**RECORD EXCERPTS**

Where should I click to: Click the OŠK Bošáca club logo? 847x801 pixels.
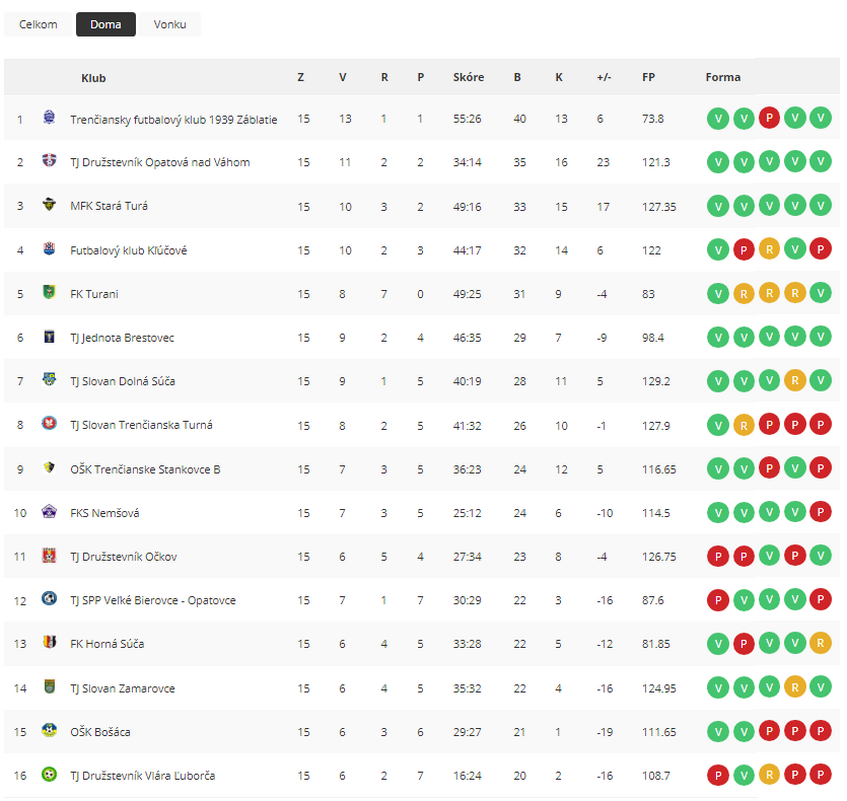tap(49, 732)
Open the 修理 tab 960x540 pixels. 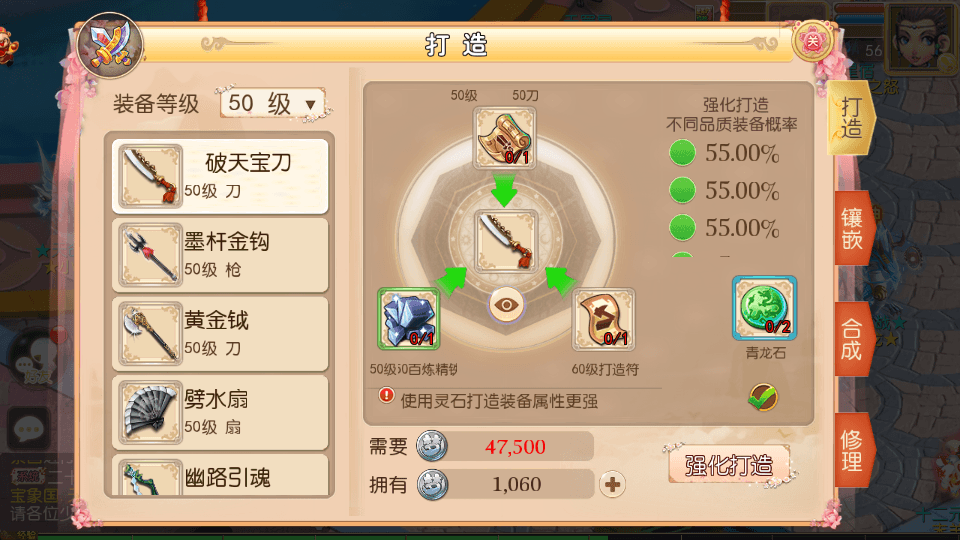click(853, 451)
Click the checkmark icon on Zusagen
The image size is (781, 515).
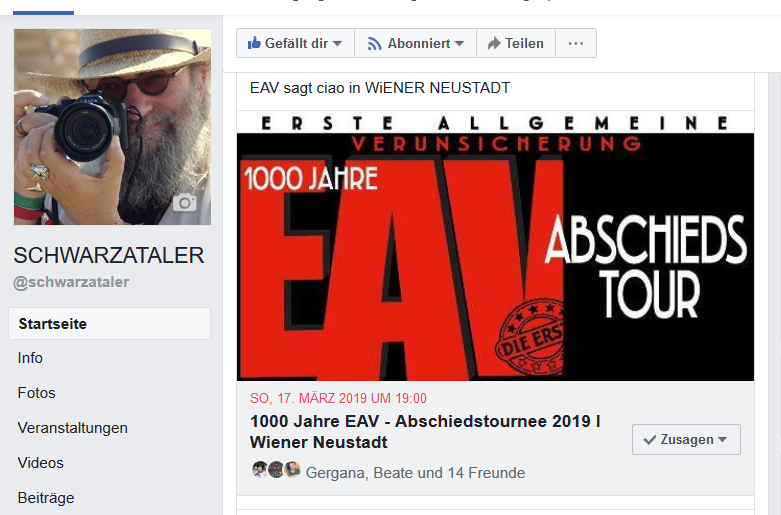(x=649, y=440)
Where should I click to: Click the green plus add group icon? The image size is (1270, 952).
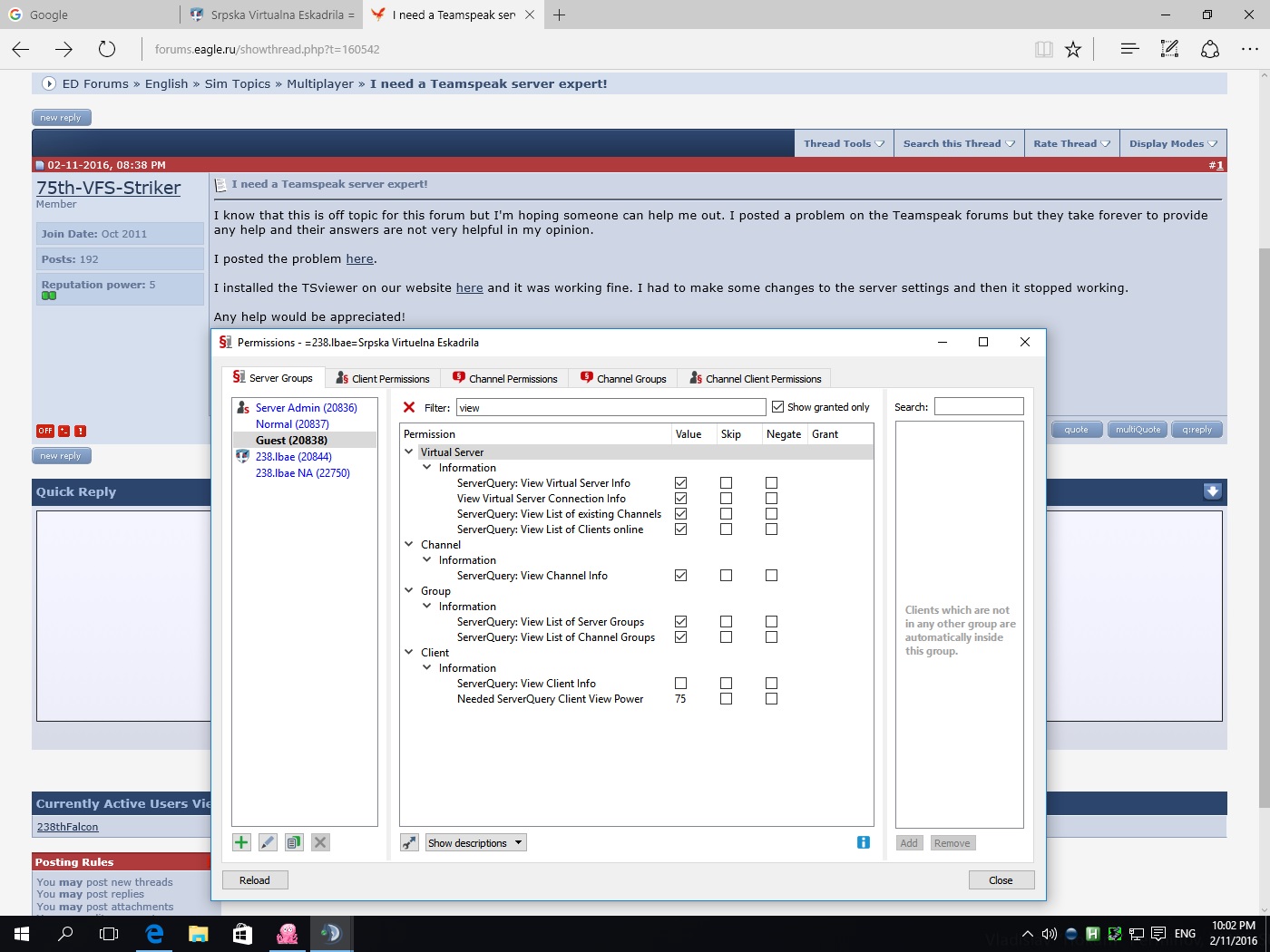coord(241,842)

**EXERCISE AIM**
Could you transcribe exactly the lines from the line containing "Where should I click to: Click the green" through the final line of the records, both included, and nothing beyond them? The pictures should be left out.

**RESPONSE**
Where should I click to: Click the green plus add group icon? The image size is (1270, 952).
coord(241,842)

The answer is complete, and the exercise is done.